Ханов прикурил «Беломорканал» и подивился какому-то крепкому, незнакомому табаку.
— Разрешите пачечку — взглянуть?
— Ну, если хотите, то гляньте, хотя это лишнее. «Беломорканал», город Ленинград, фабрика Урицкого, а вот с торца и надпись — август 1940.
«Так это за мной», — обыденно догадался Ханов.
— Вы про Дерябина-то не говорите. Не нужно. Ну, нам пора.
— Постойте, — потянулся за исчезающими бескозырками Ханов. — Постойте!
Они уходили по берегу в сторону города, уходили медленно, излучая грозное достоинство. Ханов бежал за советским патрулем, за Акимовым и Лузиным, но чем быстрее он перебирал своими тонкими и быстрыми ногами бывшего баскетболиста, тем дальше уходили краснофлотцы. Они уходили к волнорезу, уходили по воде, и по воде же бежал и Ханов.
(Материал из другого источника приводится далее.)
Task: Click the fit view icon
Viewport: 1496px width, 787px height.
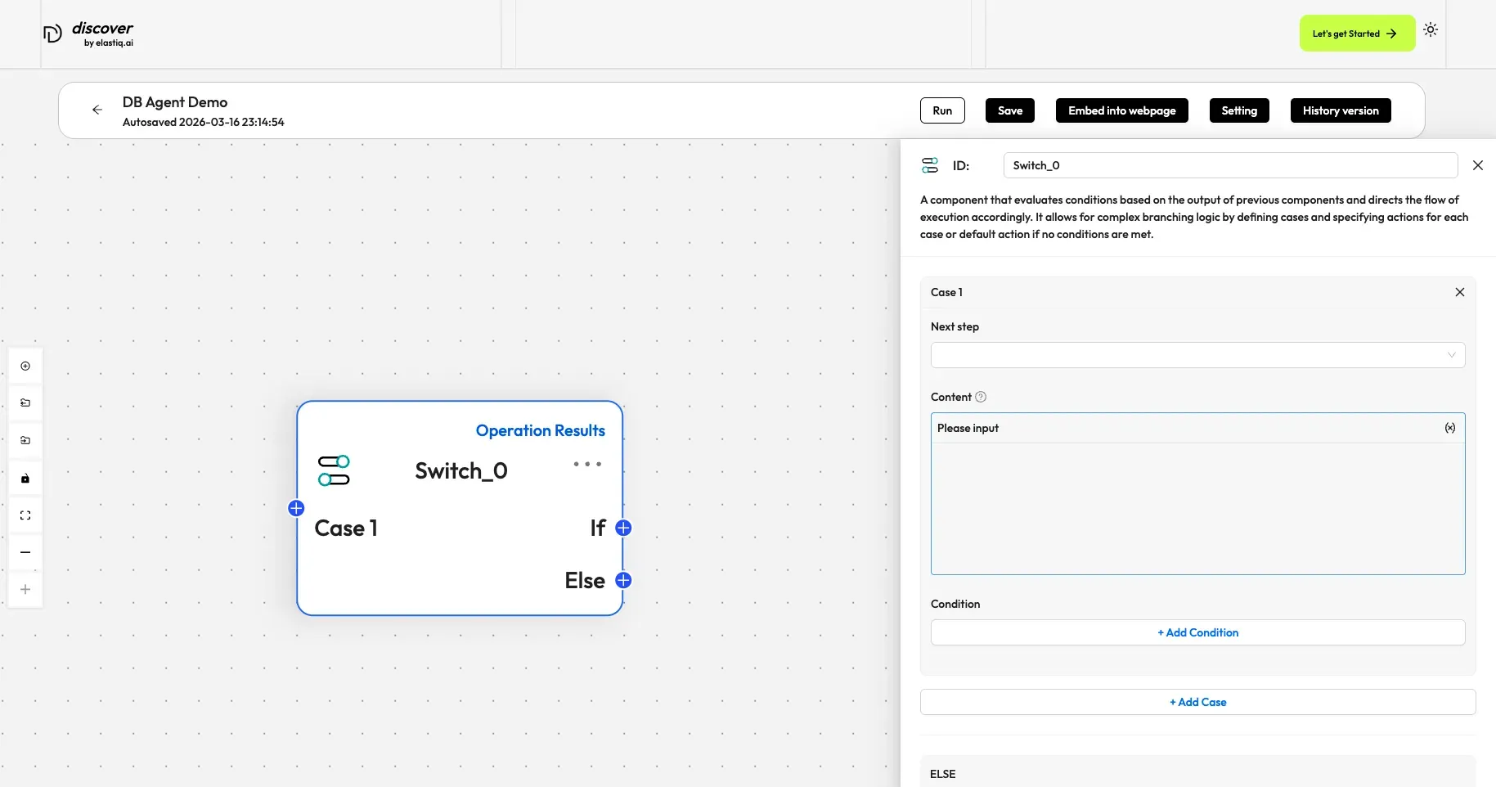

— Эй! Господа! — окликнул их невесть откуда взявшийся полицейский. Лишь горько усмехнулись Акимов с Лузиным и вступили на волнорез. Метров семьдесят предстояло им пройти, а Ханову оставались эти метры, чтобы достать уходящих в свои потусторонние казармы хранителей порта.
— Эй! Стоять! Всем стоять! Не двигаться! — заголосил полицейский на не совсем чистом русском языке.
Воздух сгущался перед Хановым, и казалось, не сделать больше ни шага, но в кошмарном усилии он делал этот шаг, и делал следующий, и замечал, что расстояние между ним и посыльными с той стороны сокращается. И они как бы медленней приближались к краю волнореза. Воздух сгущался, и Ханову приходилось проталкивать его через свое горло, словно пластилин. У самого края волнореза Ханов достал ближнего краснофлотца рукой и тут же услышал звук выстрела. Это глупый законопослушный полицейский выстрелил в живописную группу из пистолета Макарова и, конечно, не попал. И тогда Акимов, не целясь, убил его из нагана.
…Ханов очнулся в луже собственной блевоты. Все, что было им сожрано за все дни междувременья, все куры, все содержимое жестянок, где скумбрия в масле и треска подкопченная, все портвейны и все ведра пива, все пиццы и хотдоги, полупережеванные, непереваренные, исторглись из него. Он лежал лицом вниз, и смрадная жижа баюкала его мурло. Он лежал, раскинувшись крестообразно, то захлебываясь, то снова выблевывая свое прошлое. Наконец приоткрылась какая-то дверка, и пятно света тронуло затылок Ханова. Пятно это было того же происхождения, что и свет несбывшегося, зыбкая личина юности, там, у фонтана, где окна из гостиницы выходят на здание бывшего института. Рядом с его головой хлюпнули сапоги.
— Встать! — Ханов горько усмехнулся в своей смрадной колыбели.
— Встать! — Он понял, что если не встать, то сейчас-то все и кончится, он останется здесь навсегда. Он попробовал приподняться, руки разъехались, и он больно ушиб лицо о каменный пол.
— Встань, Ханов! Считаем до двенадцати.